A jury awarded damages to petitioner, a longshoreman, for personal injuries sustained while working on a ship owned and operated by respondent. The Court of Appeals reversed on the ground that the trial court had erred in refusing to charge the jury that petitioner was not entitled to any recovery if he voluntarily chose to use a passageway known by him to be unsafe and if there was any other passageway known by him to be safe. Held: Certiorari is granted, the judgment is reversed and the case is remanded.
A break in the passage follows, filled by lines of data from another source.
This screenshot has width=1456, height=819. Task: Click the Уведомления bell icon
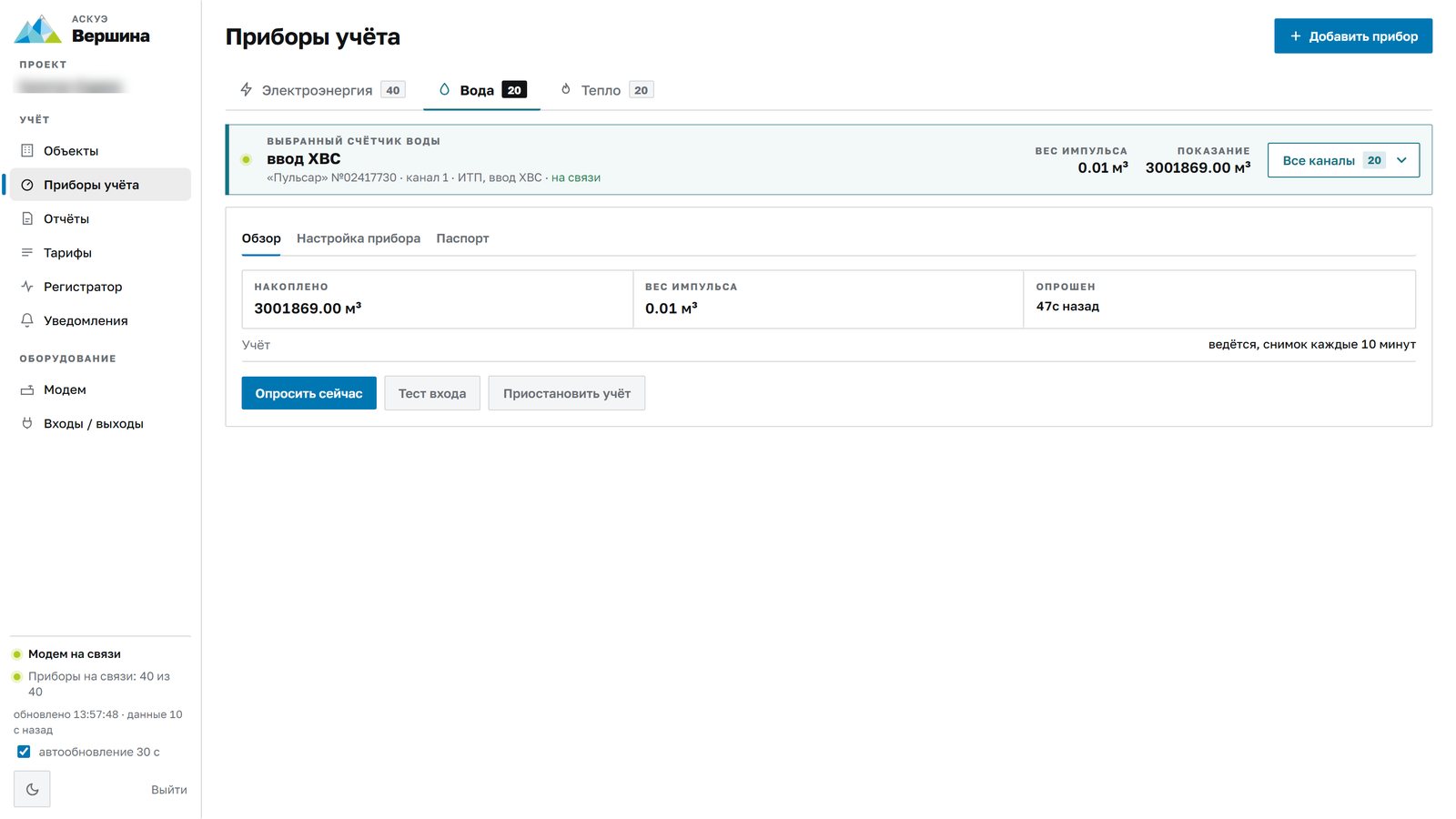pos(27,321)
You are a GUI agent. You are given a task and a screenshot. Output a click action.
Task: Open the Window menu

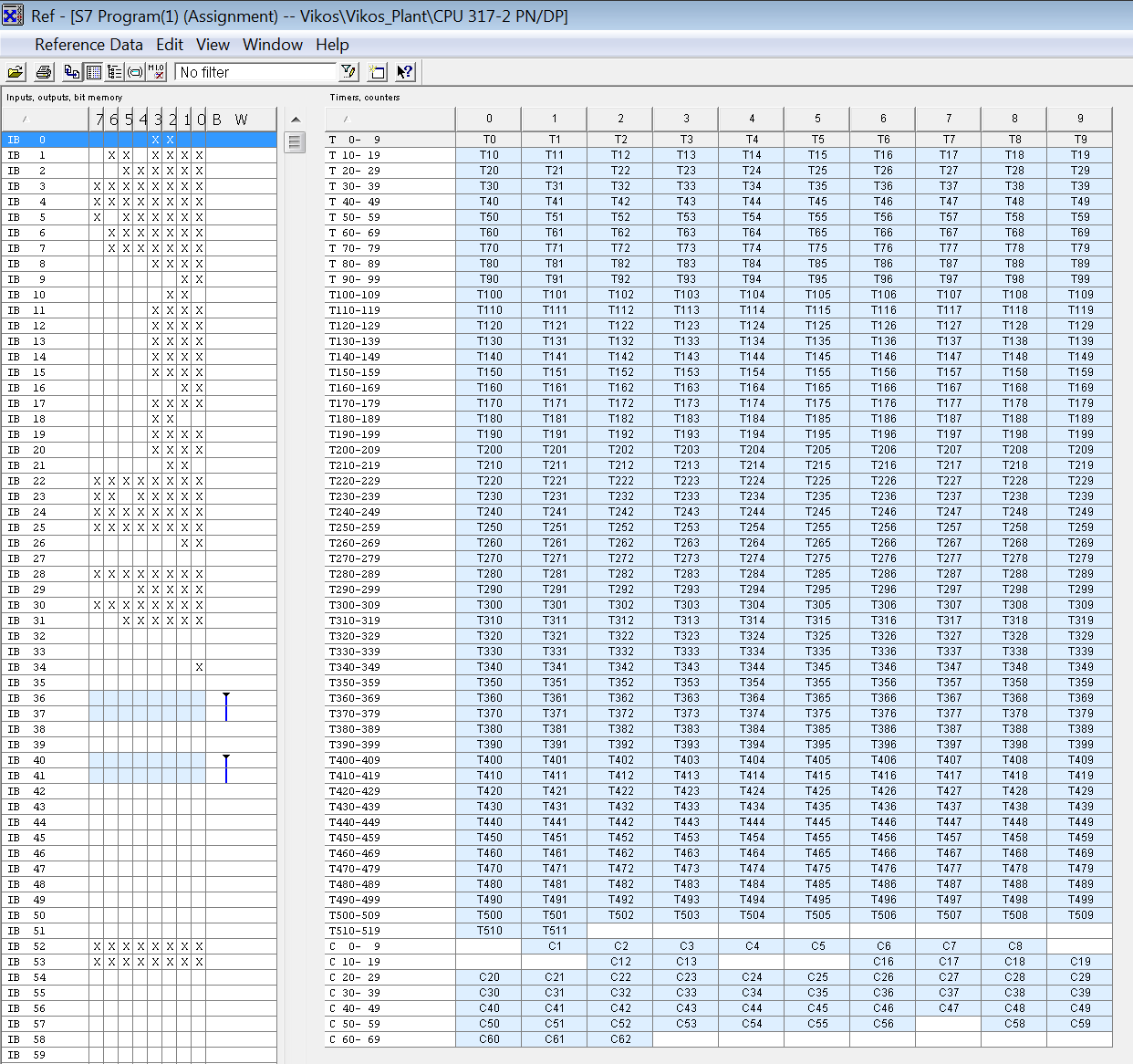(x=272, y=45)
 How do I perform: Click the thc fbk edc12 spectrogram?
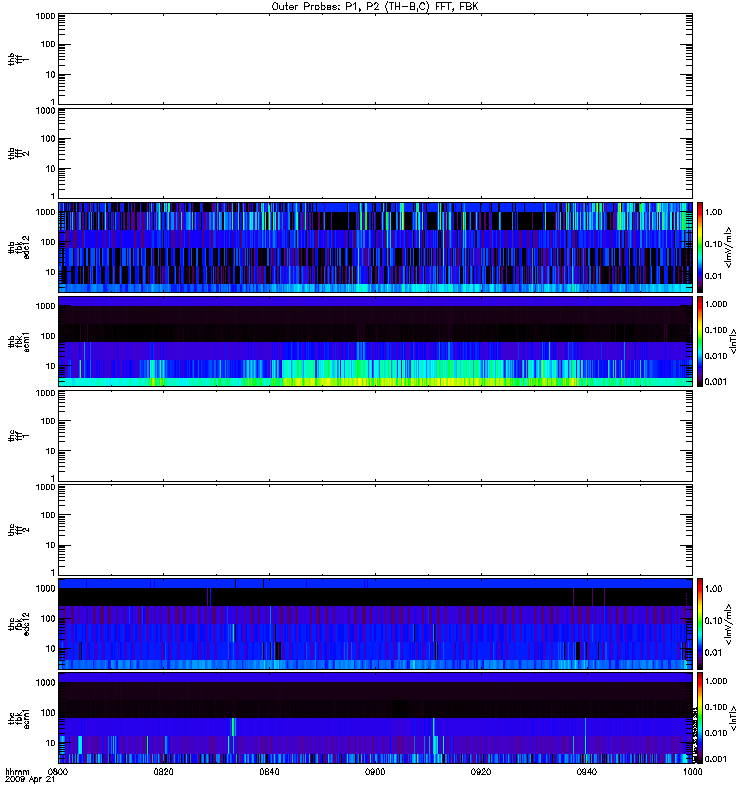(x=374, y=622)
Philip F. Di Costanzo for petitioner.
Eugene Underwood and William M. Kimball for respondent.
The petition for certiorari is granted, and the judgment of the Court of Appeals is reversed and the case is remanded. * We hold that the trial court did not commit reversible error in refusing to charge respondent's request [355 U.S. 20, 21] No. 12. The petitioner's alleged choice of a more dangerous route did not, under the proofs, operate to bar recovery as a matter of law. The jury was properly instructed that the petitioner's negligence, if any, was to be considered in mitigation of damages under the rule applicable in actions for personal injuries arising from maritime torts. Pope & Talbot, Inc., v. Hawn, 346 U.S. 406, 408 -409; cf. Socony-Vacuum Oil Co. v. Smith, 305 U.S. 424 .
For reasons set forth in his opinion in Rogers v. Missouri Pacific R. Co., 352 U.S. 500, 524 , MR. JUSTICE FRANKFURTER is of the view that the writ of certiorari is improvidently granted.
[For memorandum of MR. JUSTICE HARLAN, joined by MR. JUSTICE BURTON and MR. JUSTICE WHITTAKER, see ante, p. 19.]
[ Footnote * ] [Amended, post, p. 910, to provide for remand of the case to the Court of Appeals.]